Problem to solve: Your answer should repeat every line of the records below in which the word "Task" appears.

Extracted information:
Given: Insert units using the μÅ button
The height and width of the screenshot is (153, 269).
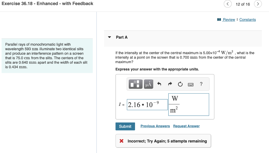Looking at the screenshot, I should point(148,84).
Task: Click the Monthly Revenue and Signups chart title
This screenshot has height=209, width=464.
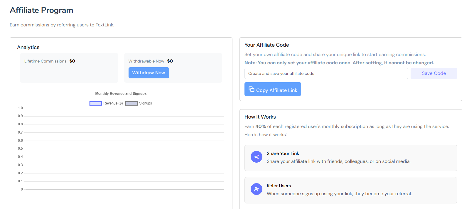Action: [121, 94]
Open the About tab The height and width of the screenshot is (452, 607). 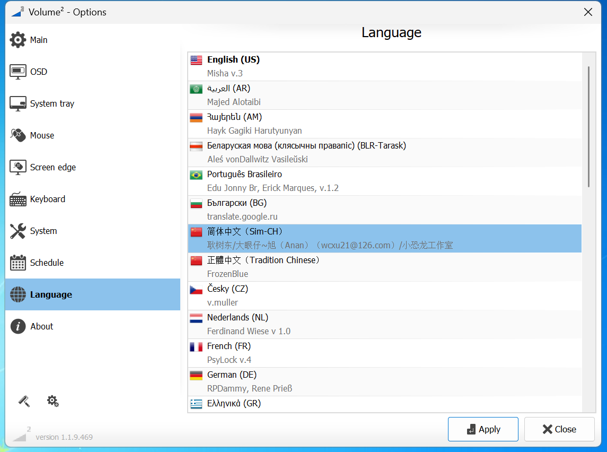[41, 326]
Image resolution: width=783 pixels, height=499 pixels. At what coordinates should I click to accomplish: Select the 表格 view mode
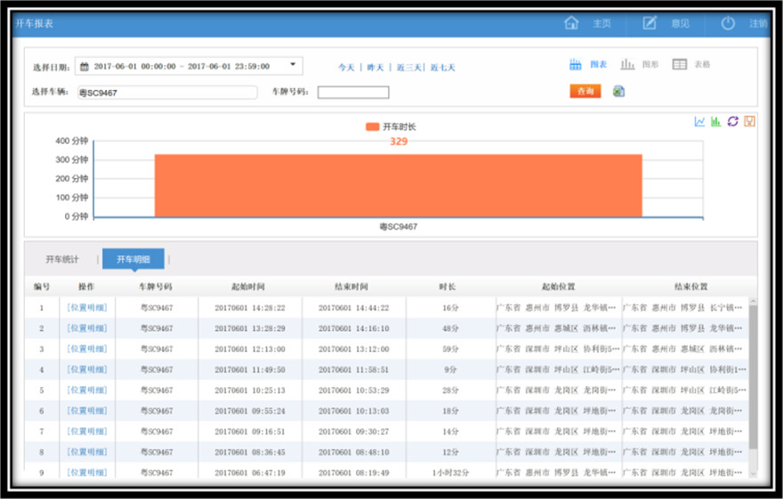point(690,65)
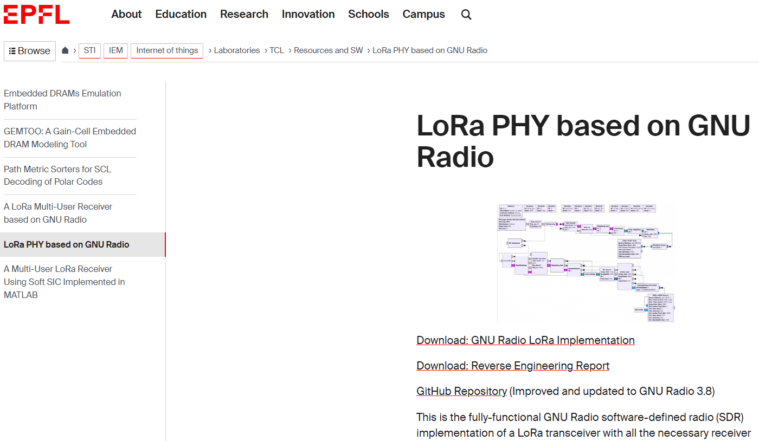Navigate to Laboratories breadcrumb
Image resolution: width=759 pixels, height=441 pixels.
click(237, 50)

--

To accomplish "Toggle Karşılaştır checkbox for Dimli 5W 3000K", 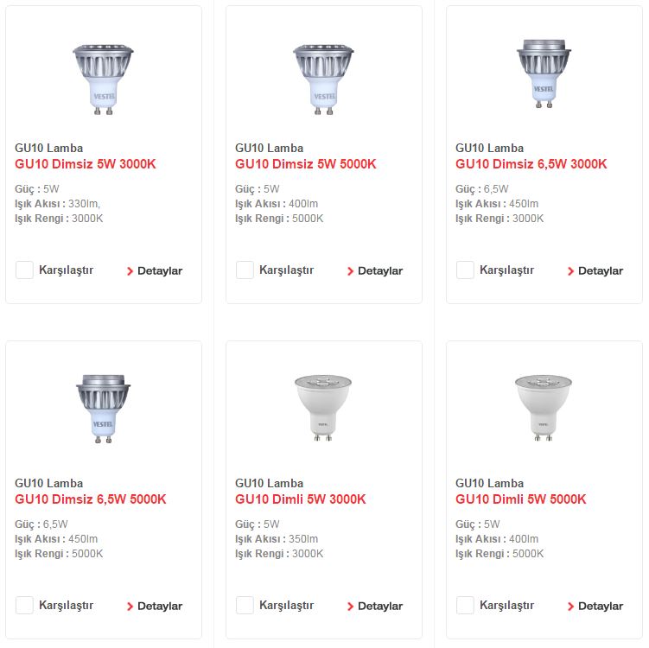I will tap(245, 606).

==

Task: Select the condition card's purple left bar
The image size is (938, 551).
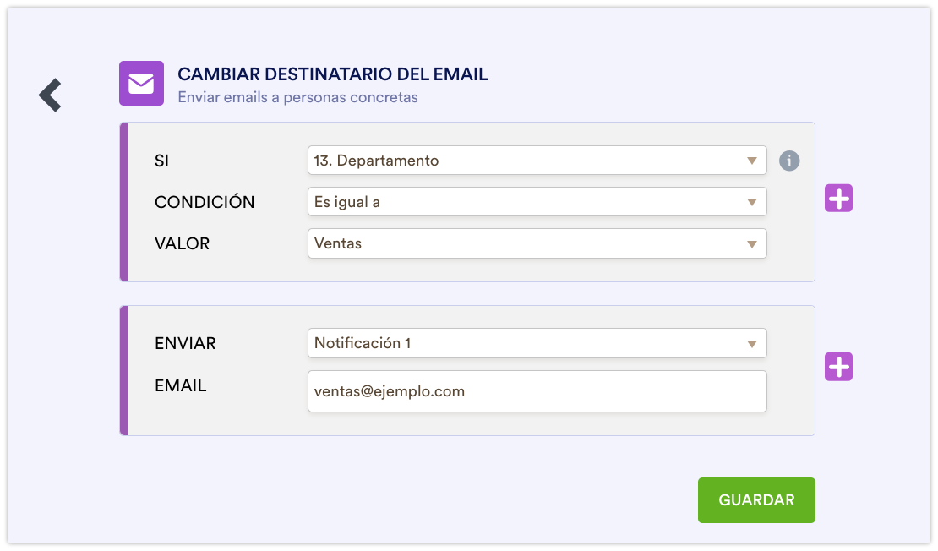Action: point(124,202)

Answer space:
Task: Click the Monthly Revenue and Signups chart title
Task: Select the condition card's purple left bar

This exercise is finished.